I know from my own personal experience that it is possible to use sun exposure to help repigment vitiligo patches, as long as you do the following:
1) build up gradually from 5 or 10 minutes at a time, increasing slowly, depending on the strength of the sun and your skin type;
2) be consistent with these moderate sun sessions, ideally 3 times weekly; 3) take supplements that will provide natural sun protection from the inside (I found that taking daily doses of chlorophyll-rich green foods and supplements containing the precursors of melanin enabled me to stay out in the sun longer than I had previously tolerated);
4) only use chemical-free sunscreens and – in my opinion - only when absolutely necessary; and 5) use safe, measured doses of narrowband UVB if sun exposure is not an option.
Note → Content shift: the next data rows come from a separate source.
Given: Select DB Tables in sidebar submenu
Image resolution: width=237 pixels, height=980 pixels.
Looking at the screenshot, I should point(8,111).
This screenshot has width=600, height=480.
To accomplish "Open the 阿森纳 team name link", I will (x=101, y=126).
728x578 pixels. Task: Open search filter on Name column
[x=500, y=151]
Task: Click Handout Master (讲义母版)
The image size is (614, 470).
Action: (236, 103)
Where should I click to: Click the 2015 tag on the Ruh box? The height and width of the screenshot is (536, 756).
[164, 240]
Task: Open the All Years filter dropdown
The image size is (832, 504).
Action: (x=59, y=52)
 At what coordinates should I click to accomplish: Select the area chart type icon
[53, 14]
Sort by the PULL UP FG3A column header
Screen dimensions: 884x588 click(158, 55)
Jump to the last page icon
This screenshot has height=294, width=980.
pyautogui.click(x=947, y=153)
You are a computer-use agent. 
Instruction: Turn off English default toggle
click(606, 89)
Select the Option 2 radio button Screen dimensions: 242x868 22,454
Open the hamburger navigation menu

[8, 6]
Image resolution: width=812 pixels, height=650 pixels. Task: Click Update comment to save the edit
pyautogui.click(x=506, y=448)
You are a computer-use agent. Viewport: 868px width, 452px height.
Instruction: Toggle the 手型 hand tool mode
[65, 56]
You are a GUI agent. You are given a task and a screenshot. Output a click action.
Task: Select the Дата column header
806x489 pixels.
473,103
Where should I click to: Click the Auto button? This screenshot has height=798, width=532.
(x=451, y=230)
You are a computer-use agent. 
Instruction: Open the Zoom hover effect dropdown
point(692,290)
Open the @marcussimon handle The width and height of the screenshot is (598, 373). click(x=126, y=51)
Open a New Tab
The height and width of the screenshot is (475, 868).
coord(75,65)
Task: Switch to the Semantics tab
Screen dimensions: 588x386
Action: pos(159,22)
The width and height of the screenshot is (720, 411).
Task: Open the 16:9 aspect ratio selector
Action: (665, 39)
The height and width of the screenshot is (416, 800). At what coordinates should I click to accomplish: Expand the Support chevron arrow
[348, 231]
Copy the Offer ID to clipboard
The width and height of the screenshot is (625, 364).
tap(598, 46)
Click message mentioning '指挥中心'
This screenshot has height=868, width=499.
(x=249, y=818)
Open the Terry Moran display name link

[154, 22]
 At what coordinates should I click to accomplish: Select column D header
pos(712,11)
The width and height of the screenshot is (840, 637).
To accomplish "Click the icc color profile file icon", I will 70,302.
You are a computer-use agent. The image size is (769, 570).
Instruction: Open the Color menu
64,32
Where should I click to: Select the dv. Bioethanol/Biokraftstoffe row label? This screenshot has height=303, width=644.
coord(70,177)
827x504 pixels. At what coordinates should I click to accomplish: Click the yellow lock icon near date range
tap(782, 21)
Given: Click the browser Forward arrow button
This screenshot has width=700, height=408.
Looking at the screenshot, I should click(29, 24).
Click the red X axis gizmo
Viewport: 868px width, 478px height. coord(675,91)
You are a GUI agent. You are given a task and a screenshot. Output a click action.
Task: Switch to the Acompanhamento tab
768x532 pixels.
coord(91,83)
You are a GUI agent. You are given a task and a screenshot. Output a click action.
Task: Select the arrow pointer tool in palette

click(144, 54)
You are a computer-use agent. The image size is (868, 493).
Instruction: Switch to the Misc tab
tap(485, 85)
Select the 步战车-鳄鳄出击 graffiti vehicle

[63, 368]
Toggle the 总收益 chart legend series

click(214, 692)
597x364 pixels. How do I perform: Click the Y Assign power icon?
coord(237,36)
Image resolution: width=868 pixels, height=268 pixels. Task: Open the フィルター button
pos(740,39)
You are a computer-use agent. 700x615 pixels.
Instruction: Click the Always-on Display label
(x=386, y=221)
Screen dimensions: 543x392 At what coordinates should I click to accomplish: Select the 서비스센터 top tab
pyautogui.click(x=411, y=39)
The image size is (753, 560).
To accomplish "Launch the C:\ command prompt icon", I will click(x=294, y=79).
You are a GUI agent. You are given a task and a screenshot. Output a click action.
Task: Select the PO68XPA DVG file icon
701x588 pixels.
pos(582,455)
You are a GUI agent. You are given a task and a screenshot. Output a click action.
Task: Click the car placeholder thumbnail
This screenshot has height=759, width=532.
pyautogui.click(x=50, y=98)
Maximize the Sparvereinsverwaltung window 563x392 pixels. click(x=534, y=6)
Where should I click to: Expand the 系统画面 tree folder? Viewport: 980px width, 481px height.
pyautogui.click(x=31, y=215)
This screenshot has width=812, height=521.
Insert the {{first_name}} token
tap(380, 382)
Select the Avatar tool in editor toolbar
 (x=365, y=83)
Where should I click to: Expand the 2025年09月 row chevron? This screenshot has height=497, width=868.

2) Avoiding swimming in the sea
Like many people in this situation, I always avoided swimming when I had widespread vitiligo because being seen in a swimsuit was my worst nightmare. Unless you can bring yourself to shrug off the curious stares of others on the beach, there is probably no easy solution to this problem. But, the fact is that in avoiding salt water swimming for so many years, I may have been missing out on a potential therapy. Studies have shown that salt water can help treat and reduce flare ups of eczema, psoriasis and acne so it is well accepted as a skin therapy and is, in face, an important part of the Dead Sea therapy for vitiligo.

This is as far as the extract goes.